__TASK ITEM__
A verbatim copy of the line containing "Task: Click the circled" and all lines after it, up to and including the final line of the records, is the only acceptable output.

__Collected data entries__
Content starts

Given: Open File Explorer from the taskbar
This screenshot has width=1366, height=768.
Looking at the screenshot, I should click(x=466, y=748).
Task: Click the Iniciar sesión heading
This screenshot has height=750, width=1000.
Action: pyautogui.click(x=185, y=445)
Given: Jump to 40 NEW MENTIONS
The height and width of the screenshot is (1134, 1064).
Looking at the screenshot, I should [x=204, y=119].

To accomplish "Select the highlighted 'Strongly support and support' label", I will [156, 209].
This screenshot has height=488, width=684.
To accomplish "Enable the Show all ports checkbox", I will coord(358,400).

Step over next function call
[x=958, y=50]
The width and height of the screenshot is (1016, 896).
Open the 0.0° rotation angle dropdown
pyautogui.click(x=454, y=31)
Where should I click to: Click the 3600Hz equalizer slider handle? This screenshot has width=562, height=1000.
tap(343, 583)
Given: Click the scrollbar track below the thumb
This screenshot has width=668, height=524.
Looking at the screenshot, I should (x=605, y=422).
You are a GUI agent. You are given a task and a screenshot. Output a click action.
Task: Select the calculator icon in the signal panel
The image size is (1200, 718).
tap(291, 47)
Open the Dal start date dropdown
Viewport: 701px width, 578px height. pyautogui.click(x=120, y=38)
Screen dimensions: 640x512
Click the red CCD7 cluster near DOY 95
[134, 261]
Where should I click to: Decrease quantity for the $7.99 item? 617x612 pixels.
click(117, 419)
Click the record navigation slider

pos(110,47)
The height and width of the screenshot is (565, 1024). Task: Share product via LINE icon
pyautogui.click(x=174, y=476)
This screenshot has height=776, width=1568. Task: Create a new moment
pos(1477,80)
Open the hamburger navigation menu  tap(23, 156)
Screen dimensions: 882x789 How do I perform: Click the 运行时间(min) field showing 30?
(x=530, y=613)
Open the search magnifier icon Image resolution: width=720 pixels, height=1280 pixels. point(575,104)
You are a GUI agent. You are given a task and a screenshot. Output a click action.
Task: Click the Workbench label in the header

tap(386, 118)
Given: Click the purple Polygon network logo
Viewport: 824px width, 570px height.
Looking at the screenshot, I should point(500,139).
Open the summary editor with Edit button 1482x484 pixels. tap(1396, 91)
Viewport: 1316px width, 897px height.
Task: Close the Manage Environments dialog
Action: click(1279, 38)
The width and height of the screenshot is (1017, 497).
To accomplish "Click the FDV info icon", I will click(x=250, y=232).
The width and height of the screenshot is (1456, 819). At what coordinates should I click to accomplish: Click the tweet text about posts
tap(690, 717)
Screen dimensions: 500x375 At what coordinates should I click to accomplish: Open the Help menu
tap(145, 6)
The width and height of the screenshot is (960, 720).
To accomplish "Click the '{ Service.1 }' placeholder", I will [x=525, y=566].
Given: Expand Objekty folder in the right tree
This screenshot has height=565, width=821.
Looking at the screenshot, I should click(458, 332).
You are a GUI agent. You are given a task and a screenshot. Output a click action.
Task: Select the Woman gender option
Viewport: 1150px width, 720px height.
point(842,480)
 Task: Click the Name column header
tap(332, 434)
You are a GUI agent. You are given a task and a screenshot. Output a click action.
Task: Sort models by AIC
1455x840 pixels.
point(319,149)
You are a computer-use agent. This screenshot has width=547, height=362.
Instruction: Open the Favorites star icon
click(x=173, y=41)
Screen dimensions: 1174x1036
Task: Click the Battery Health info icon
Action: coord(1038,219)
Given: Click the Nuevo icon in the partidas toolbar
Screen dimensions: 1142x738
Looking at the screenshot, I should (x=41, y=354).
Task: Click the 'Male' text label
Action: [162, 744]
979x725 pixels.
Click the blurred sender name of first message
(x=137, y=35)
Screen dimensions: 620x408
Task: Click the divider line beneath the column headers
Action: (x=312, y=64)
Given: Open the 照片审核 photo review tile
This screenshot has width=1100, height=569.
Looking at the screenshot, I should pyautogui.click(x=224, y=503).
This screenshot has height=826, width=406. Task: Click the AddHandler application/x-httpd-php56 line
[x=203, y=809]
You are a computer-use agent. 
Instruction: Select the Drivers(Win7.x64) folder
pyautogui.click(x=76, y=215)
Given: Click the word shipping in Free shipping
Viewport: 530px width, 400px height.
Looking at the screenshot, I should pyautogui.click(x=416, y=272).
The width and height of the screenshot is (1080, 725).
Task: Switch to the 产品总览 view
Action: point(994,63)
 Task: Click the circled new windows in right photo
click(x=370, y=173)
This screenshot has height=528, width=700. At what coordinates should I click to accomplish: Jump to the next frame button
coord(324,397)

Content ends

__WORKED SOLUTION__
 Task: Click the circled new windows in right photo
click(x=370, y=173)
This screenshot has height=528, width=700. At what coordinates should I click to accomplish: Jump to the next frame button
coord(324,397)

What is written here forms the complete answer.